For both married and unmarried couples, planning for the future is important. Circumstances will change and events will transpire; and, when they do, couples that have planned ahead will be more likely to navigate a successful outcome.
From a legal perspective, planning ahead means entering into a prenuptial or postnuptial agreement. Indiana law recognizes the validity and enforceability of both types of agreements, with the only significant difference being whether the agreement is signed prior to or during the marriage. In addition, although entering into a prenuptial or postnuptial agreement involves much more than simply planning for the possibility of divorce, it is worth noting up front that these agreements can override Indiana’s default “marital pot” rule as well, and this can be of significant benefit for both spouses.

SET OF TASKS =>
1) According to the text on marital agreements, what is the only significant difference between a prenuptial and a postnuptial agreement under Indiana law?
2) Resume the text on prenuptial and postnuptial agreements where it stops.
The rows are unrelated to the text on marital agreements.

Records from a dataset:
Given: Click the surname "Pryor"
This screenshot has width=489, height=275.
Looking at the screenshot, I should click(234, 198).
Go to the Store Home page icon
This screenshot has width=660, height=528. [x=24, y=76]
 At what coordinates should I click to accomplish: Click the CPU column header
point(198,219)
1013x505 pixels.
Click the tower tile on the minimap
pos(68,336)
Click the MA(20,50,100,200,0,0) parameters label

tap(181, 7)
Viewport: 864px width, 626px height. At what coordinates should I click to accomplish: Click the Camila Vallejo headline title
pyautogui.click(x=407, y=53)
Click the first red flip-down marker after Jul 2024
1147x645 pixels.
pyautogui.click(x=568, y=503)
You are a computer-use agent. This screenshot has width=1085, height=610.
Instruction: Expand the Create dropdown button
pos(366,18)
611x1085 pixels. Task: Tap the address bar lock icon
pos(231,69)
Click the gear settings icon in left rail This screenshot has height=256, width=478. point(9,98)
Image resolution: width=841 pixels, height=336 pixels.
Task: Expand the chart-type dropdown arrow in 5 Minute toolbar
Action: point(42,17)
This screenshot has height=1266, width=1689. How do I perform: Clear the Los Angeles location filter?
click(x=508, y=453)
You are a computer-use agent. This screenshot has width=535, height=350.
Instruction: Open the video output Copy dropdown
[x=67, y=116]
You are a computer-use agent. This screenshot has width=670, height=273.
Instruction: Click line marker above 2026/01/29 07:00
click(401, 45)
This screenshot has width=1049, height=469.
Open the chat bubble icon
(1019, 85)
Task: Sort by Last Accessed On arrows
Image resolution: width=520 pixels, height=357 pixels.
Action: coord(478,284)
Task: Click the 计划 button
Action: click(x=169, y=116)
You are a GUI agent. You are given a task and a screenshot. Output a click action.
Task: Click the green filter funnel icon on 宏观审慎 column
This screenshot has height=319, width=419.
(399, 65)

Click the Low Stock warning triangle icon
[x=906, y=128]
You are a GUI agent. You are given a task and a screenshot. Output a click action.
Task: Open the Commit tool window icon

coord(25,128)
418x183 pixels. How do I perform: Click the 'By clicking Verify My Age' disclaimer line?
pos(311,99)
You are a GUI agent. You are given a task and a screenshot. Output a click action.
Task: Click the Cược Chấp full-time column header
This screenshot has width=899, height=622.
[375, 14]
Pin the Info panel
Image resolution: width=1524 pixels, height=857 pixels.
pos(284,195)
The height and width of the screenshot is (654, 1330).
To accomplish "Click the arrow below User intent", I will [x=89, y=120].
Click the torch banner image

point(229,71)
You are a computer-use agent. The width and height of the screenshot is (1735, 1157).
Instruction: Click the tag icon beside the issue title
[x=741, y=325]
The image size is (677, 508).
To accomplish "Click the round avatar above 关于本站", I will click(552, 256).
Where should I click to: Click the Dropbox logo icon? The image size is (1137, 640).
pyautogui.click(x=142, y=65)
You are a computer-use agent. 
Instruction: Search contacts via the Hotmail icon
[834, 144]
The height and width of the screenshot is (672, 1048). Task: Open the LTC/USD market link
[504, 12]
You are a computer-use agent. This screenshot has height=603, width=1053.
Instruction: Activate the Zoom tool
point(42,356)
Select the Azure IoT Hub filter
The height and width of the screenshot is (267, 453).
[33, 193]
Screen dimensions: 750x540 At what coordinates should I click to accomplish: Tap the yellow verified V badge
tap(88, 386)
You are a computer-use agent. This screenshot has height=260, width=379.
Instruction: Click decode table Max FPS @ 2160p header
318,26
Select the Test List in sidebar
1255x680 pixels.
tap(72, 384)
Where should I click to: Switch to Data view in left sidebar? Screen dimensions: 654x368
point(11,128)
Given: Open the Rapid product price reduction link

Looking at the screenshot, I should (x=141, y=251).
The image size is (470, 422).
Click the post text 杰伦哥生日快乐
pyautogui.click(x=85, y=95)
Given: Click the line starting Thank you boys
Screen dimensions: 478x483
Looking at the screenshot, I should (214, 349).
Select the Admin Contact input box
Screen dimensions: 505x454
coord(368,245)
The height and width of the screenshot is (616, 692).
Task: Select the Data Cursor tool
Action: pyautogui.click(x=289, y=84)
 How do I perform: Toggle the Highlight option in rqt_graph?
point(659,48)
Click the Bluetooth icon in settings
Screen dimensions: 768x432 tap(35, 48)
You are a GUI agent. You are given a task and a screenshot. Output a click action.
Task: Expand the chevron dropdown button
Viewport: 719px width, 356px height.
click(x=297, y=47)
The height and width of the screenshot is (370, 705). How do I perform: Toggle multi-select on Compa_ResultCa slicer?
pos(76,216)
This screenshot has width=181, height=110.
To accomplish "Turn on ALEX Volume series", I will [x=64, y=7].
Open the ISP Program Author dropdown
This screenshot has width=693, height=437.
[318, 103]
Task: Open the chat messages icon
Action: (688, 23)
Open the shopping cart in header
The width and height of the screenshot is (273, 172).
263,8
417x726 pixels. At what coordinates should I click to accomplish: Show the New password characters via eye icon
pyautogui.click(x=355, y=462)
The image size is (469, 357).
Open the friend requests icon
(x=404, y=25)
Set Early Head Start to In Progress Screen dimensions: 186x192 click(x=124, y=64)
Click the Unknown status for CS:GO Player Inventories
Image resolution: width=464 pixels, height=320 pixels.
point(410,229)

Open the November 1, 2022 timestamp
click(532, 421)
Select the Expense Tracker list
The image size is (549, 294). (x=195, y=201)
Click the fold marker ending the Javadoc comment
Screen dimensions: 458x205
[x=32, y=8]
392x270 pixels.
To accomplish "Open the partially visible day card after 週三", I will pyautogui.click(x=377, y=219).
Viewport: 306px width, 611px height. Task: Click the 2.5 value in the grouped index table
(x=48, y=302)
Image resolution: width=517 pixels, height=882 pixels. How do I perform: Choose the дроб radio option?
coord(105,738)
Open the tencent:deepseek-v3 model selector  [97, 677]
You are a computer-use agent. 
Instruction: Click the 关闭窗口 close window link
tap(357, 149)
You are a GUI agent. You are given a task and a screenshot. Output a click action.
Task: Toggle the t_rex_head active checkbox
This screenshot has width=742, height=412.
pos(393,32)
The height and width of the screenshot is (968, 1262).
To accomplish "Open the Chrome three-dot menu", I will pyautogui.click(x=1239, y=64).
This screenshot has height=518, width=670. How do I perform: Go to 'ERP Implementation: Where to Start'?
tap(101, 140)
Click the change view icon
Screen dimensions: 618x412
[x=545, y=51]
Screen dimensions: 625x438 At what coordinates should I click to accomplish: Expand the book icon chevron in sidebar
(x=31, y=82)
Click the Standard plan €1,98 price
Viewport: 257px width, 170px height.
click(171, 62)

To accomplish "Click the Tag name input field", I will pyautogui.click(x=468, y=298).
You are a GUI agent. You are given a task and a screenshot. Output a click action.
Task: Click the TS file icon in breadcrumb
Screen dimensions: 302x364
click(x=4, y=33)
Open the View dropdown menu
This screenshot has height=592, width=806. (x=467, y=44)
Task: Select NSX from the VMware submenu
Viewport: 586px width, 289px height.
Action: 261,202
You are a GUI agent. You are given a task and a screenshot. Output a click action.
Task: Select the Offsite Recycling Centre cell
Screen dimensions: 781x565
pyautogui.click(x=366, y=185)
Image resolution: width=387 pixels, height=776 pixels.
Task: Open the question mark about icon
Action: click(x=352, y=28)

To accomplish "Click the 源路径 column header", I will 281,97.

THE RESULTS =>
1) The only significant difference is whether the agreement is signed before or during the marriage.

2)
So, what topics can (and should) you address in your prenuptial or postnuptial agreement? Every couple’s circumstances are unique, and preparing a prenuptial or postnuptial agreement is a deeply personal exercise that requires careful consideration of the unique aspects of your personal finances, family history, and relationship with your fiancé or spouse. Generally speaking, the types of provisions that couples can include in their prenuptial and postnuptial agreements include the following:
Under Indiana’s “marital pot” rule, any assets owned by either spouse are deemed to be jointly owned by both spouses. Unlike other states, in Indiana, this is true for assets acquired prior to and during the marriage. As a result, if one spouse or both spouses is bringing substantial wealth into the marriage, entering into a prenuptial or postnuptial agreement can help ensure that these “separate” assets receive the spouses’ desired treatment at the time of death (or divorce).
While this can serve a variety of different interests, it can be particularly important for spouses with children from prior relationships. With Indiana’s marital pot rule, an estate plan can only do so much to protect family heirlooms, accumulated wealth and other prized possessions. With a prenuptial or postnuptial agreement in place, both spouses can be confident that their estate plans will be enforced and administered as intended.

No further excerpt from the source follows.